> Alıntılanan Metin:
# # # #

Sonra Yunan arkadaşımın önerisiyle denizinin çok güzel olduğunu duyduğum Klimataria’ya doğru yola çıkıyoruz. Arabada GPRS olduğu için çok zorlanmadan plajı buluyoruz. Ancak plaj yolu biraz küçük ve bazı zamanlar da biraz bozuk. Klimataria Beach’ten denize giriyoruz. Denizin maviliği ve kumların pırıltısı çok göz alıcı…
Buranın denizini çok beğendim. Halkidiki’ye gelmeden önce duymuş olduğum Yunanistan’ın Maldivler’i sözünü hak eden cinsteydi…
Plajda, şemsiyeler için kimse bizden ücret istemedi. Sadece içecek siparişi aldılar. Denizde bir süre vakit geçirdikten sonra deniz, kum ve güneşe biraz ara verip, yine Klimataria Taverna olarak geçen yere öğle yemeğimiz için gidiyoruz.

# # # #

> Toplanan Veriler:
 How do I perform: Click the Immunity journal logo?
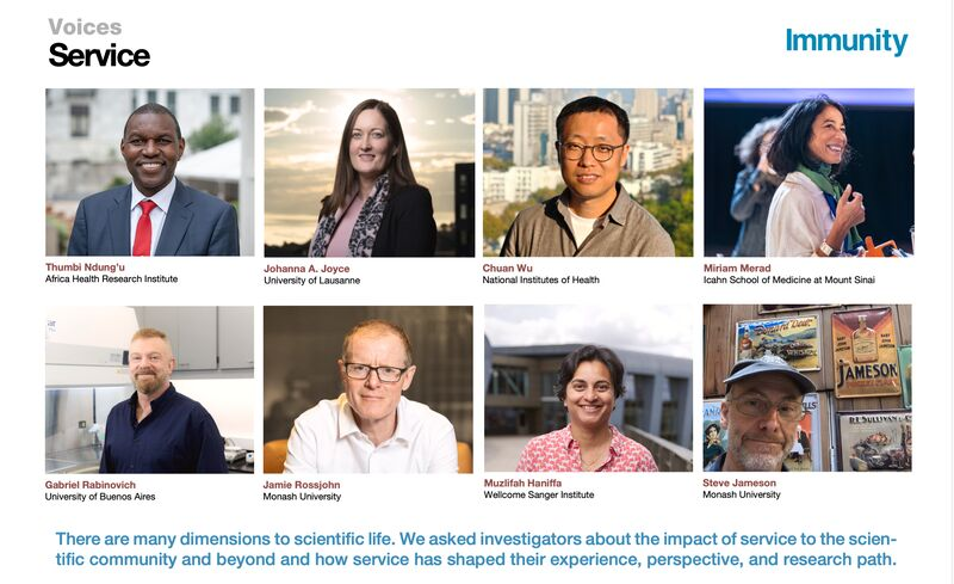point(846,41)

# # # #

> Yapılacak İşler:
1. Aşağıdaki ifadelerin alıntılanan metinle uyuşup uyuşmadığını evet ya da hayır diye yanıtlayın ve her yanıtı belirleyen sözleri metinden birebir alıntılayın.
(a) Plajda şemsiyeler için ücret istendi.
(b) Plaja giden yol biraz küçüktü.
(c) Klimataria'ya gitmek bir Yunan arkadaşın önerisiydi.
2. Alıntılanan metne dayanarak şu soruları kısaca cevaplayın:
(a) Plajı bulmayı kolaylaştıran, arabada bulunan şey neydi?
(b) Halkidiki'ye gelmeden önce Yunanistan için hangi söz duyulmuştu?
(c) Plajda ne için sipariş alındı?
3. Lütfen alıntılanan metindeki "Sonra Yunan arkadaşımın" sözlerinden "yemeğimiz için gidiyoruz." sözlerine kadar olan kısmı hiç değiştirmeden kopyalayın.
Bu malzeme başka bir kaynaktan alınmıştır.

> Alıştırma Cevapları:
1.
(a) Hayır: "Plajda, şemsiyeler için kimse bizden ücret istemedi."
(b) Evet: "Ancak plaj yolu biraz küçük ve bazı zamanlar da biraz bozuk."
(c) Evet: "Yunan arkadaşımın önerisiyle"

2.
(a) GPRS
(b) Yunanistan'ın Maldivler'i
(c) İçecek

3.
Sonra Yunan arkadaşımın önerisiyle denizinin çok güzel olduğunu duyduğum Klimataria’ya doğru yola çıkıyoruz. Arabada GPRS olduğu için çok zorlanmadan plajı buluyoruz. Ancak plaj yolu biraz küçük ve bazı zamanlar da biraz bozuk. Klimataria Beach’ten denize giriyoruz. Denizin maviliği ve kumların pırıltısı çok göz alıcı…
Buranın denizini çok beğendim. Halkidiki’ye gelmeden önce duymuş olduğum Yunanistan’ın Maldivler’i sözünü hak eden cinsteydi…
Plajda, şemsiyeler için kimse bizden ücret istemedi. Sadece içecek siparişi aldılar. Denizde bir süre vakit geçirdikten sonra deniz, kum ve güneşe biraz ara verip, yine Klimataria Taverna olarak geçen yere öğle yemeğimiz için gidiyoruz.